Hi,
@coresystemsgmbh; you're replying to a post I made on 31 Jul 2009 (give or take minor time zone differences), and almost 8 months have passed...
Not too long before I wrote my comments I attempted to get documentation about the interface between coreboot and payloads (on their mailing list), and failed. The best they could do is "read the source code" (even though the source code was being heavily changed at the time, and there was no way they could guarantee that any payload that worked one day would still work the next day, the next month or the next year). You can probably still find my emails and their replies in Coreboot's mailing list archive.
Since then, coreboot has done a lot more work.
Also note that the "GRUB2" payload didn't exist at the time (and the "GRUB2" project
still hasn't published an adequately usable multi-boot specification for "non-PC BIOS" computers - here's their
draft, but at least they *do* have a specification, sort of).
coresystemsgmbh wrote:Brendan wrote:
However, (if nothing has changed since last time I looked into it) the coreboot project seem to assume that the OS will use a boot loader (GRUB2, FILO, etc) and won't be in the ROM itself.
Sorry to say, but that is wrong, and has never been the case. coreboot started out as "LinuxBIOS" and hence started Linux directly from flash, without another boot loader. However, in many cases the OS is too big for available and supported NOR flash sizes, so that is where a boot loader comes in handy and loads the OS from a secondary device. Systems usually support 512KB-2MB (4-16MBit) flash parts these days. As long as the OS you want to put in flash is smaller than that, you are perfectly fine without boot loader.
Linux is 5 MiB or more (compressed) - over twice as big as the biggest flash part today (and probably 4 times larger than the biggest flash part that was available when LinuxBIOS first started). Of course coreboot itself takes up some of this space too.
Initially they wanted to do the minor modification on Linux to make it boot from flash (and thought that Linux would configure most of the chipset, etc). Then they found out it didn't fit and there's a large amount of "configure the chipset" that Linux doesn't do. Their "minor modifications" became a complete change of plans followed by years of work.

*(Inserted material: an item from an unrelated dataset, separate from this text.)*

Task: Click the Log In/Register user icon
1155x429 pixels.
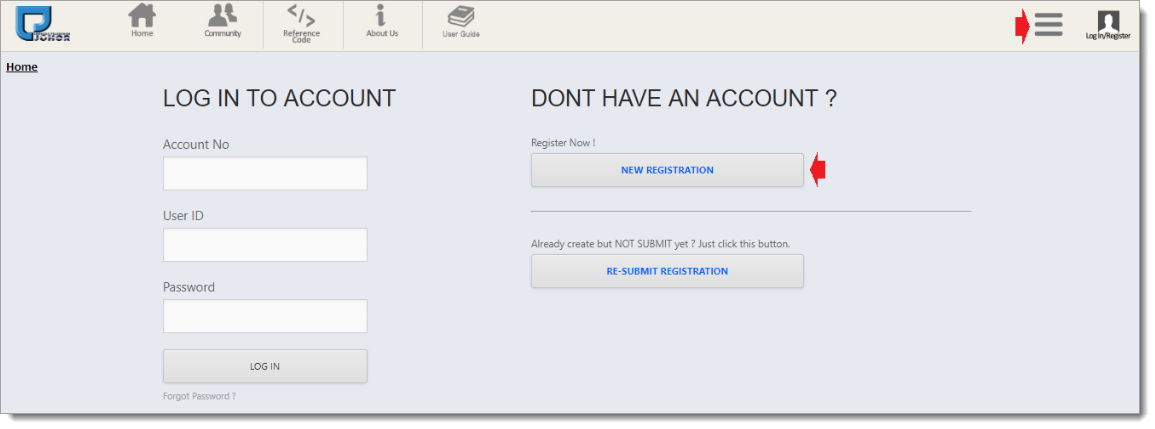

coresystemsgmbh wrote:Brendan wrote:
To get around that you'd need to write your own "payload" (basically a boot loader that will start your OS from ROM that runs after coreboot has done chipset initialization, etc), but the coreboot project refuse to write or provide any sort of specification that a payload can rely on, and you'd need to have a lot of conditional code and update your payload/boot loader every time anything in coreboot changes (which IMHO makes coreboot mostly useless for "boot the OS directly from ROM" situations, unless you want to spend most of your time updating/maintaining one boot loader for your OS rather than actually writing your OS).
Wrong, again, sorry. Coreboot uses two very defined interfaces between itself and its payload:
- It loads an ELF or Multiboot binary. So if your OS kernel is an ELF binary, coreboot can load it.
- It provides the coreboot table to its payloads. This table is well defined and contains all information needed by the payload to take full advantage of coreboot.
If the coreboot table is well defined, where can I find the specification that "well defines" it? Is
"Payload API" this wiki page what you're talking about?
At the time, I wanted a "payload specification", so that I could write a payload that complies with the specification and know that my payload will work in all (current and future) versions of coreboot that also comply with the specification. I did not want to write a payload that continually breaks because of changes to the "payload API", because this would be a nightmare for end-users (trying to figure out which version/s of coreboot are compatible with which version/s of my payload, and complaining when they get it wrong and their computer won't boot).
As far as I can tell, they have still failed to produce any such document.
They do have
"Libpayload", which might work (sort of) if I used C (and not assembler) and if my end users were forced to compile my payload before installing it (which is something I've always avoided - I never assume any end-user has a compiler). Een then, it's not an adequate substitute for a specification - nothing says that coreboot can't change libpayload any time they like, and break my code so that it fails to compile when end-users attempt to install my code.
Anyway, I gave up on coreboot back then, because they were too stupid to produce a specification, and too stupid too see why a specification is needed. I'm not convinced that's changed since (but I'd be happy to be proven wrong).